*WRITTEN EXERCISE A:* Can you summarize the forum post about the Easyboot Glove Back Country in two sentences?

*TEXT EXCERPT:*
*****
# Easyboot Glove Back Country



## Roux (Aug 23, 2013)

I apologize if there has been a review of this before but I wanted to start one for this product to try to offer information to anyone else who has a horse in a similar situation. 

First our horse Gus had really long really overgrown feet when we first got him in June and he had shoes on. I am a HUGE fan of the barefoot hoof ( I am a farrier / barefoot trimmer.) So begins the transition to barefoot. Gus has transitioned very nicely he never was soar or touchy until we got a week of massive rain and he had to stand in standing water and mud for 10+ days. Then he was really really soar, I think the water really messed us up. Regardless I knew I would have to get him hoof boots to make him more comfortable on trail rides. I was trying to hold off as long as possible because his feet are still changing shape and are still more upright than I would like to see them. 

I looked over all the available options from the manufactures and decided that the easyboot had the best chance of working with his hoof shape. I looked at their measuring guide and measured Gus's feet (If you are in the US remember that you measure in Millimeters and not Inches!). After looking over the size chart I was really confused and I really didn't want to order the wrong size boots. Luckily Easyboot offers a "Fit Kit." I ordered two of them. The way the kit works is if you think your horse wears a size 2 boot they will send you three boots, one half size bigger (2.5) the size you think (2) and one half size smaller (1.5). Gus's front feet are bigger than his backs (very typical) so I needed to order two kits. The kits are free as long as you return them within 30 days you just pay shipping. They arrived very very quickly. In the fit kit is a paper brochure that gives you more details on how the boots should fit, there is colored pictures of the boots on horse's feet which is really helpful. I am so glad I ordered the fit kit because I would have ordered a size too big! He needs three different size boots so I was able to put on three out of four boots on and see how he reacted on the gravel road. WHAT A DIFFERENCE! He was practically dancing. 

I have our order for the boots in and I am thinking they will be here either tomorrow or on Monday! When they arrive I will tell you how they work - so excited!! 

These are the boots if you are interested: The Easyboot Glove Back Country | Our Best boots Combined | EasyCare Inc.

I can also post pictures of Gus's feet if you are interested to see what I am working with at the moment!
*****
*WRITTEN EXERCISE B:* Can you recast the records, starting at the line that contains "1173x1036 pixels." and ending at the line that contains "Viewport: 1024px width, 584px", as a Markdown table with a Row column and a Line column, leaving out blank lines?

Item coordinate data
*****
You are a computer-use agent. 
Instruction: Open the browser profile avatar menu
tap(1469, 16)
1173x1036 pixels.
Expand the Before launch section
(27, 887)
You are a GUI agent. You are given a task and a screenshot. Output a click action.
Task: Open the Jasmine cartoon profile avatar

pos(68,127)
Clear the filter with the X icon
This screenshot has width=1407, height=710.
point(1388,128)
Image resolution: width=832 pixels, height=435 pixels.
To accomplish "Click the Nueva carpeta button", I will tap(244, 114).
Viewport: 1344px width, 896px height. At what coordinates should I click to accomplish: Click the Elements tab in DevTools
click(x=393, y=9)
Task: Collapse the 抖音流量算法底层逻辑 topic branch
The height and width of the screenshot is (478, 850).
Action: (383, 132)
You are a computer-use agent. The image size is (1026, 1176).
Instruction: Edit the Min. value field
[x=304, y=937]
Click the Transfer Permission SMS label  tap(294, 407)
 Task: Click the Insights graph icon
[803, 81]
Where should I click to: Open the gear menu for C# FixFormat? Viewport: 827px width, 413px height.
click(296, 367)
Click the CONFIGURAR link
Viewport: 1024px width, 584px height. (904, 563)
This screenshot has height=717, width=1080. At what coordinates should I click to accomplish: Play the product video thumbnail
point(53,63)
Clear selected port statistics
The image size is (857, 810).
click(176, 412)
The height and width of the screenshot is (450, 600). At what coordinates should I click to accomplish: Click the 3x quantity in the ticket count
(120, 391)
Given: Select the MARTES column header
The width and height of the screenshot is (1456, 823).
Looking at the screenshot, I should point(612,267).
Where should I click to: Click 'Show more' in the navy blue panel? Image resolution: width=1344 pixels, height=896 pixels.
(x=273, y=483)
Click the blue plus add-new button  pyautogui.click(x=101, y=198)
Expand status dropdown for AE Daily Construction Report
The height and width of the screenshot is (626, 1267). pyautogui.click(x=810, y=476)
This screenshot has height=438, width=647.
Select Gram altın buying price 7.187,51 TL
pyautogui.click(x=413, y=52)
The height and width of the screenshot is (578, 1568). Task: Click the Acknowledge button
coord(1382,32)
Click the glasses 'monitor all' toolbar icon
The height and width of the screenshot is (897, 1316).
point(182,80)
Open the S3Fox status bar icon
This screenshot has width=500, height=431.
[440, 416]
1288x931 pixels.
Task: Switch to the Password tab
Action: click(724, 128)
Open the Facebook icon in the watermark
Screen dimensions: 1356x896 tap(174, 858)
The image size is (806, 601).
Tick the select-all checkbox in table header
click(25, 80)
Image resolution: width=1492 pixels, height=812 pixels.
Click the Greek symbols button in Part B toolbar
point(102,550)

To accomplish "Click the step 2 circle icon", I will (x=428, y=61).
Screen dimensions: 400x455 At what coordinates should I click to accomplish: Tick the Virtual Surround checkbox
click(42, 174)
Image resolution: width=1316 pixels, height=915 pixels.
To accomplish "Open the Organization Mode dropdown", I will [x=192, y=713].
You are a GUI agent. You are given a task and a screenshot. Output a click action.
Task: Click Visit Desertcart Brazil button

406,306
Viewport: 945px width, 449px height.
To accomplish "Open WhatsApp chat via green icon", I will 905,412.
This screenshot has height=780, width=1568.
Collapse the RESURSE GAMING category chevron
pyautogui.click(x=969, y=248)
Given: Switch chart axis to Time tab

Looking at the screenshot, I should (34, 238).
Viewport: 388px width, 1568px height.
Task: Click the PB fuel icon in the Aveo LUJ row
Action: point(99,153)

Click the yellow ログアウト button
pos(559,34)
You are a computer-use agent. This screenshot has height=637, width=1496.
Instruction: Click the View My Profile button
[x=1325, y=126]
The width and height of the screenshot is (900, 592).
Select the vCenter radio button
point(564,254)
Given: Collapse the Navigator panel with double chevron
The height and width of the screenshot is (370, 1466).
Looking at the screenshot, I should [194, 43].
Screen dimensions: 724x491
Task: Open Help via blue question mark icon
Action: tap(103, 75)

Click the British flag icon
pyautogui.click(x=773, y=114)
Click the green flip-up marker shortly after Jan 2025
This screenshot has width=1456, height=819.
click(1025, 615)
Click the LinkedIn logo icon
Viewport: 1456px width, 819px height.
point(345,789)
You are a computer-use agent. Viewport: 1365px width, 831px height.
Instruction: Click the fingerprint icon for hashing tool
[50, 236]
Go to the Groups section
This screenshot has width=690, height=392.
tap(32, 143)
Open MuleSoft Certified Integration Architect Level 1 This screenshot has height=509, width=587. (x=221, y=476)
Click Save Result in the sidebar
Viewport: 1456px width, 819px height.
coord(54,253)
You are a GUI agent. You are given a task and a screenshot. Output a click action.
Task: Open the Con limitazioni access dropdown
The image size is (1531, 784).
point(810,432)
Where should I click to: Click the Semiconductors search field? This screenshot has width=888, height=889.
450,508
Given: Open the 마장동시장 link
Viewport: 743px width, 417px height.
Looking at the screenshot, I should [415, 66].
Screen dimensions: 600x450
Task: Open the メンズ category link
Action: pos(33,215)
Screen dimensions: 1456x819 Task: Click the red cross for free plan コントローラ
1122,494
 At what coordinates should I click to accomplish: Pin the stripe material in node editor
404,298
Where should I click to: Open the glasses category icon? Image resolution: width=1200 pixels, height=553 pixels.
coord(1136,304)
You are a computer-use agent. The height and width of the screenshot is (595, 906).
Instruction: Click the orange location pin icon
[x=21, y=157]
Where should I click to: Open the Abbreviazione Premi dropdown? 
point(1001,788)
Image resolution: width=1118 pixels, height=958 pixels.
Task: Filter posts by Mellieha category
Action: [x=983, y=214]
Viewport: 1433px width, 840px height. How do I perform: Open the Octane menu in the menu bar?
*****
*RESULT A:* A farrier and barefoot trimmer moving a horse named Gus to barefoot decided to get him hoof boots for trail rides after he became very sore from standing in water and mud for more than ten days. Easyboot's free Fit Kit prevented ordering a size too big, Gus moved far better on a gravel road in the trial boots, and the actual order was expected to arrive within days.

*RESULT B:*
| Row | Line |
|---|---|
| 1 | 1173x1036 pixels. |
| 2 | Expand the Before launch section |
| 3 | (27, 887) |
| 4 | You are a GUI agent. You are given a task and a screenshot. Output a click action. |
| 5 | Task: Open the Jasmine cartoon profile avatar |
| 6 | pos(68,127) |
| 7 | Clear the filter with the X icon |
| 8 | This screenshot has width=1407, height=710. |
| 9 | point(1388,128) |
| 10 | Image resolution: width=832 pixels, height=435 pixels. |
| 11 | To accomplish "Click the Nueva carpeta button", I will tap(244, 114). |
| 12 | Viewport: 1344px width, 896px height. At what coordinates should I click to accomplish: Click the Elements tab in DevTools |
| 13 | click(x=393, y=9) |
| 14 | Task: Collapse the 抖音流量算法底层逻辑 topic branch |
| 15 | The height and width of the screenshot is (478, 850). |
| 16 | Action: (383, 132) |
| 17 | You are a computer-use agent. The image size is (1026, 1176). |
| 18 | Instruction: Edit the Min. value field |
| 19 | [x=304, y=937] |
| 20 | Click the Transfer Permission SMS label  tap(294, 407) |
| 21 |  Task: Click the Insights graph icon |
| 22 | [803, 81] |
| 23 | Where should I click to: Open the gear menu for C# FixFormat? Viewport: 827px width, 413px height. |
| 24 | click(296, 367) |
| 25 | Click the CONFIGURAR link |
| 26 | Viewport: 1024px width, 584px height. (904, 563) |